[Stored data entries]

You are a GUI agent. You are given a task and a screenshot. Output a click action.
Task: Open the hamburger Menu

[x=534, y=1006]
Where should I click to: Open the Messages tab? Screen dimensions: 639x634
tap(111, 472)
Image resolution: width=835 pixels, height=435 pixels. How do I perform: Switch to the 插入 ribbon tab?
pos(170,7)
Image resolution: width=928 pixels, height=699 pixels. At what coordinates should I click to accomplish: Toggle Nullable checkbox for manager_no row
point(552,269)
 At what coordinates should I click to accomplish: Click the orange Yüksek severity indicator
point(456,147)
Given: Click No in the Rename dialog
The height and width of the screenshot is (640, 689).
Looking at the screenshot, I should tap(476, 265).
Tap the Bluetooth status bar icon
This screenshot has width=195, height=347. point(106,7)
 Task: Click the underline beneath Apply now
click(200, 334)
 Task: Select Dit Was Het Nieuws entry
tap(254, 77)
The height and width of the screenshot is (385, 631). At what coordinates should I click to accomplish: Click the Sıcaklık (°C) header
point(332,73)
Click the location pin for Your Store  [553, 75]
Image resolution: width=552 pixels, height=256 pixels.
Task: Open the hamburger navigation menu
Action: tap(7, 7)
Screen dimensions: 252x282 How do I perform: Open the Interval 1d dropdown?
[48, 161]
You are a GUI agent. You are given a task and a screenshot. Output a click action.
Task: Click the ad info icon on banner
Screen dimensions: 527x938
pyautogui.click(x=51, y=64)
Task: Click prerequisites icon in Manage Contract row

_EXERCISE DETAILS:_
Nothing is to be left out; every record above must be repeated exactly.

_WRITTEN SOLUTION:_
You are a GUI agent. You are given a task and a screenshot. Output a click action.
Task: Open the hamburger Menu

[x=534, y=1006]
Where should I click to: Open the Messages tab? Screen dimensions: 639x634
tap(111, 472)
Image resolution: width=835 pixels, height=435 pixels. How do I perform: Switch to the 插入 ribbon tab?
pos(170,7)
Image resolution: width=928 pixels, height=699 pixels. At what coordinates should I click to accomplish: Toggle Nullable checkbox for manager_no row
point(552,269)
 At what coordinates should I click to accomplish: Click the orange Yüksek severity indicator
point(456,147)
Given: Click No in the Rename dialog
The height and width of the screenshot is (640, 689).
Looking at the screenshot, I should tap(476, 265).
Tap the Bluetooth status bar icon
This screenshot has width=195, height=347. point(106,7)
 Task: Click the underline beneath Apply now
click(200, 334)
 Task: Select Dit Was Het Nieuws entry
tap(254, 77)
The height and width of the screenshot is (385, 631). At what coordinates should I click to accomplish: Click the Sıcaklık (°C) header
point(332,73)
Click the location pin for Your Store  [553, 75]
Image resolution: width=552 pixels, height=256 pixels.
Task: Open the hamburger navigation menu
Action: tap(7, 7)
Screen dimensions: 252x282 How do I perform: Open the Interval 1d dropdown?
[48, 161]
You are a GUI agent. You are given a task and a screenshot. Output a click action.
Task: Click the ad info icon on banner
Screen dimensions: 527x938
pyautogui.click(x=51, y=64)
Task: Click prerequisites icon in Manage Contract row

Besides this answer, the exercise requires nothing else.